Stinken Bestatter nach Tod und Leiche? Viele, die diesen Geruch kennen, beschreiben ihn als süßlich und sehr durchdringend. Es ist bekannt, dass der Leichengeruch oft sehr lange wahrgenommen wird. Leserin Jennifer hat dazu eine Frage:

Meine Freundin ist in die Wohnung eines Bestatters gezogen. Nachdem sie aber eine Weile dort wohnt, hält sie es dort nicht aus. Sagt, dass ihre gesamte Wohnung nach einem Gemisch aus Leichengeruch und Patchouli riecht. Von einem Besuch in der Pathologie kennt sie diesen Geruch.

Ich persönlich kenne keinen Bestatter und ich habe auch noch niemals gehört, dass Wohnungen von Bestattern riechen würden oder Ähnliches. Wir können uns nicht vorstellen, dass man diesen Geruch so sehr mit nach Hause nehmen kann, dass danach die Wohnung riecht, selbst nach Auszug, ABER dennoch die Frage an Sie als Fachmann: Besteht – unter irgendwelchen Voraussetzungen – dennoch die Möglichkeit das dieser Geruch mitgebracht sein kann?

Ich kenne hunderte von Bestattern.
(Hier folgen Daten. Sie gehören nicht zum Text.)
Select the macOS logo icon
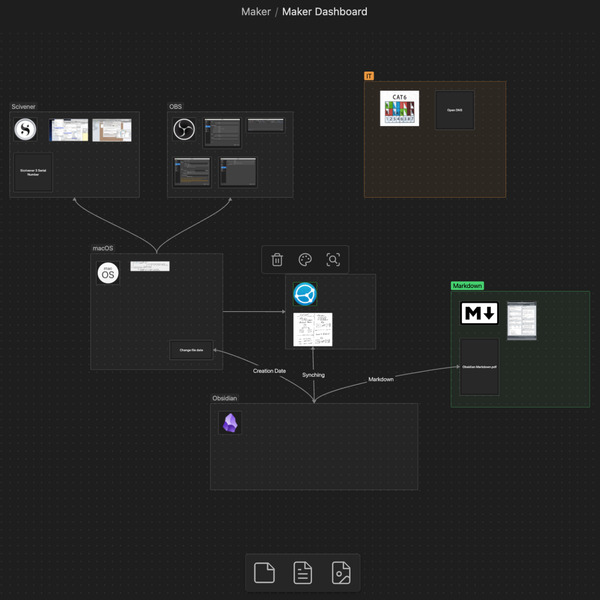 tap(108, 273)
Mir ist noch nie aufgefallen, dass eine oder einer von denen in irgendeiner Weise unangenehm gerochen hat. Hmmm, Moment mal… Ich erinnere mich da an einen Schrat vom Bodensee, der so gerochen hat, als habe er sich noch nie in seinem Leben gewaschen…
Aber diesen typischen Leichengeruch habe ich tatsächlich noch nie bei einem Bestatter wahrgenommen.